Diduga Pungli dan Pemaksaan Resign, Karyawan PT BIPO Teknologi Otomotif Mengadu

Avatar photo

- Penulis

Jumat, 6 Maret 2026 - 21:33 WIB

facebook twitter whatsapp telegram line copy

URL berhasil dicopy

facebook icon twitter icon whatsapp icon telegram icon line icon copy

URL berhasil dicopy

Ikuti kami di Google News

Terasmedia.co Jakarta – Dugaan pungutan liar (pungli) berkedok denda disiplin karyawan terjadi di PT BIPO Teknologi Otomotif Cabang Yos Sudarso, yang beralamat di Jl.
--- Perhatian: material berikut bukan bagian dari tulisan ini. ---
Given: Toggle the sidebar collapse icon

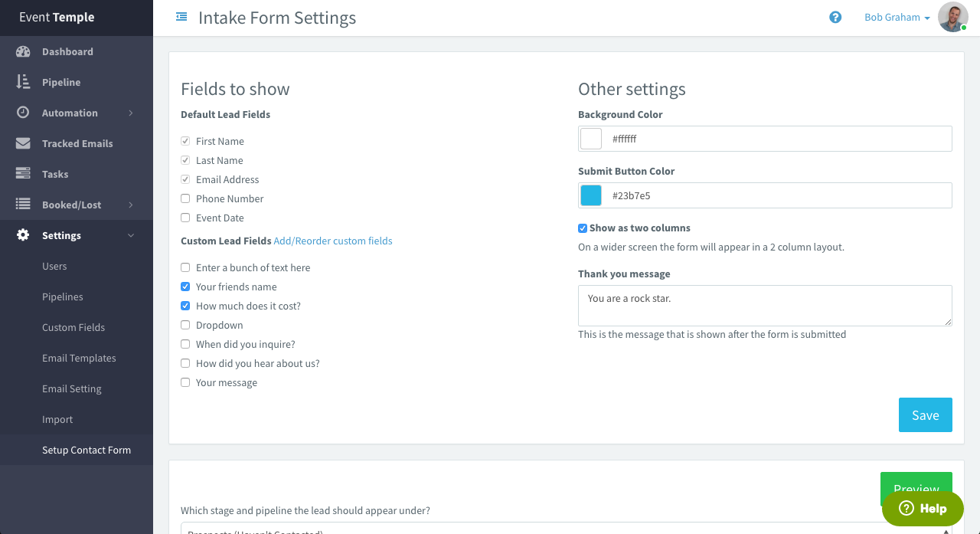Looking at the screenshot, I should (x=181, y=16).
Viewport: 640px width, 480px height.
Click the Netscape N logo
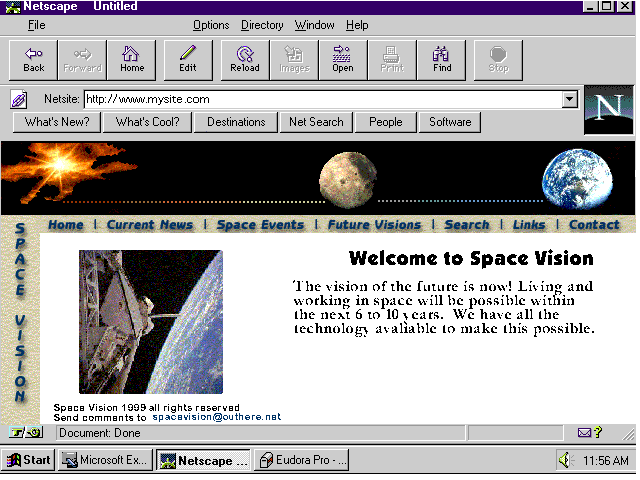tap(608, 109)
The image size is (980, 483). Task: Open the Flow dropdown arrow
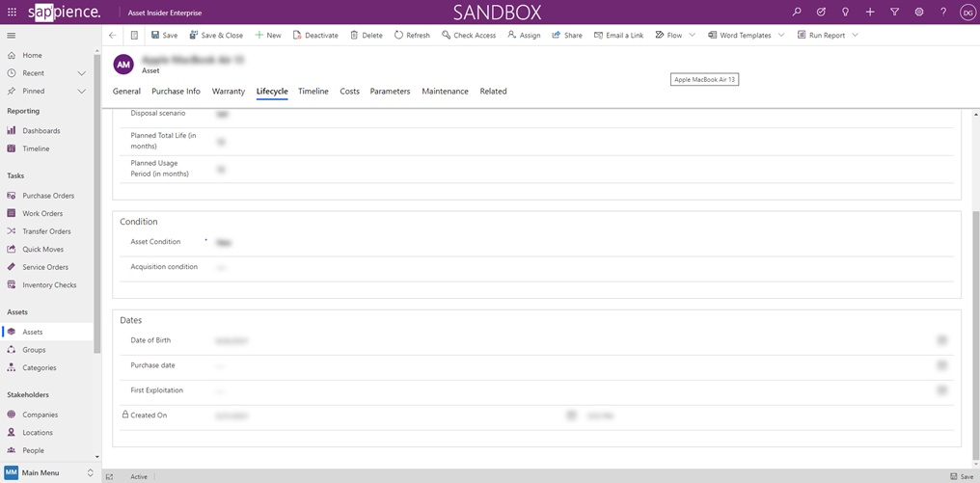coord(693,36)
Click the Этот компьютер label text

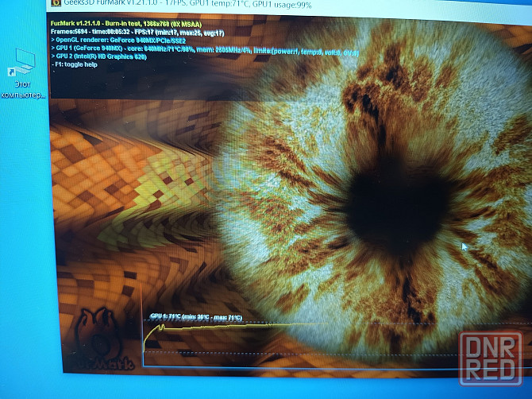point(25,91)
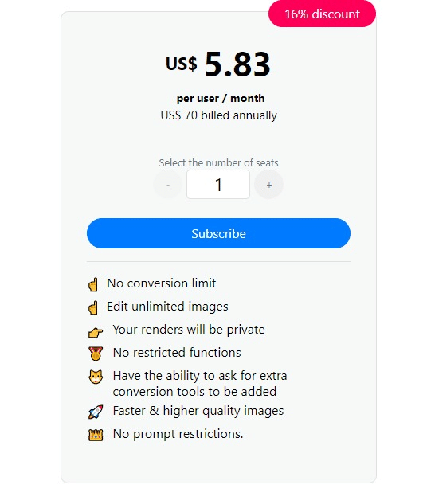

Yos Sudarso No. Kav. 88, Sunter Jaya, Jakarta Utara. Denda tersebut diduga masuk ke rekening pribadi, bukan ke rekening perusahaan sebagaimana mestinya pemasukan hasil usaha perusahaan.

Seorang karyawan berinisial R, yang ditugaskan pada pameran di pusat perbelanjaan Living World Cibubur, mengungkapkan kekecewaannya atas tindakan disipliner sepihak dan ancaman pemboikotan kerja oleh manajemen kantor cabang PT BIPO Teknologi Otomotif pada Kamis (26/2/2026).

Kronologi Kejadian

Peristiwa bermula pada Sabtu (22/2/2026). Saat itu, R berangkat dari kediamannya di Cengkareng Timur menuju lokasi pameran di Cibubur pada pukul 14.45 WIB. Perjalanan tersebut memakan waktu lebih dari dua jam akibat jarak dan kondisi lalu lintas.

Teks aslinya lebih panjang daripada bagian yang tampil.